Wayfinder Schools brings an experienced and pioneering team of educators led by Dr. Foote, as well as a strong track record of success in working with Maine youth in innovative ways. Dr. Foote has years of research experience in adolescent psychology and the development of social justice programs, and serves as an adjunct professor of adolescent psychology at The University of Maine.

Wayfinder Schools will give many at-risk adolescents in Maine the tools they need to reach their potential and become confident, actively involved members of their communities. Not only will this merger prove to be an asset to the students, but it will also enhance the local communities and the state of Maine.

Wayfinder Schools featured on MPBN’s Maine Things Considered

Wednesday, July 20th, 2011

The Maine Public Broadcasting Network (MPBN) recently featured Wayfinder Schools on its program, Maine Things Considered. Wayfinder Schools staff spoke with reporter, Tom Porter, on our recent merger.

You can read (and hear!) the story via this link: School Merger Aims to Help More Maine ‘At Risk’ Youth


Thursday, July 7th, 2011

(Biddeford, ME) – Mrs. Barbara Bush announced today that the Barbara Bush Foundation for Family Literacy’s Maine Family Literacy Initiative (MEFLI) ( has awarded $25,000 to The Passages Program of Wayfinder Schools.

Passages Program Director Martha Kempe proudly accepted the award from Mrs. Bush at a ceremony held at the J. Richard Martin Community Center in Biddeford, on June 15, 2011. The grant will be used to support the family literacy work of Passages, a home-based high school diploma program for teen parents, aged 14-20, residing in Knox, Lincoln, Waldo, and Washington counties. The Passages Program provides individualized instruction to students in their homes, thereby eliminating student need to secure daily childcare and transportation to attend school. Students and teachers form strong relationships based on mutual learning and respect for students’ strengths, needs and their desire to be the best parents they can be. Students work at their own pace to meet 24 core skill requirements in Academics, Parenting, Life Skills, including math science, social studies, English language, budgeting nutrition, family literacy, child development and more.

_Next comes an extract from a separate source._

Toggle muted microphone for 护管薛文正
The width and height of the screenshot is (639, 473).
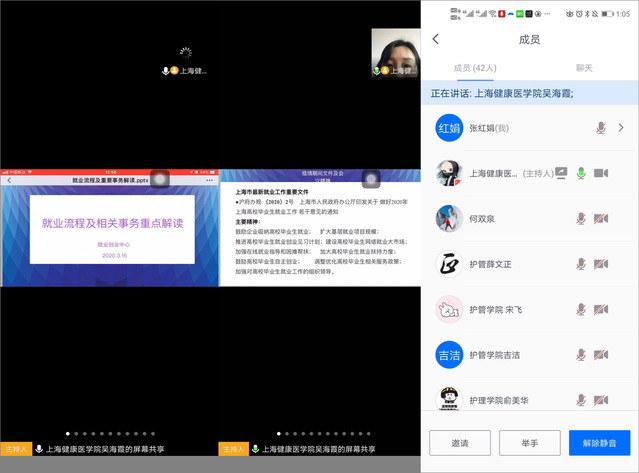click(x=580, y=264)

Both parents and their young children participate in this program, which includes strong adult, early and intergenerational family literacy components.

“The abilities to read, write and comprehend enable people to create brighter and more prosperous futures for themselves, their families and their communities,” said Mrs. Bush. “The staff and volunteers with the MEFLI programs are making a wonderful difference in many lives, and I am proud of their work to make Maine a more literate state.”
A total of ten grants of $25, 000 were awarded this year from applications submitted by libraries, adult education and public schools across the state. Programs receiving support provide family literacy services including adult and early childhood instruction, and time for parents and children to read together. An additional two planning grants of $5,000 each will help communities develop the partnerships and resources needed to implement a family literacy program in 2011.
Five “Lighthouse Model Programs” grants of $25,000 have also been awarded to well-established, model family literacy programs that have proposed outreach activities to support the promotion and expansion of family literacy services in Maine. Applicants were selected based on their ability to demonstrate experience and success in providing family literacy programming, the creativity of their outreach activities, and the diversity of their partnerships and target audiences.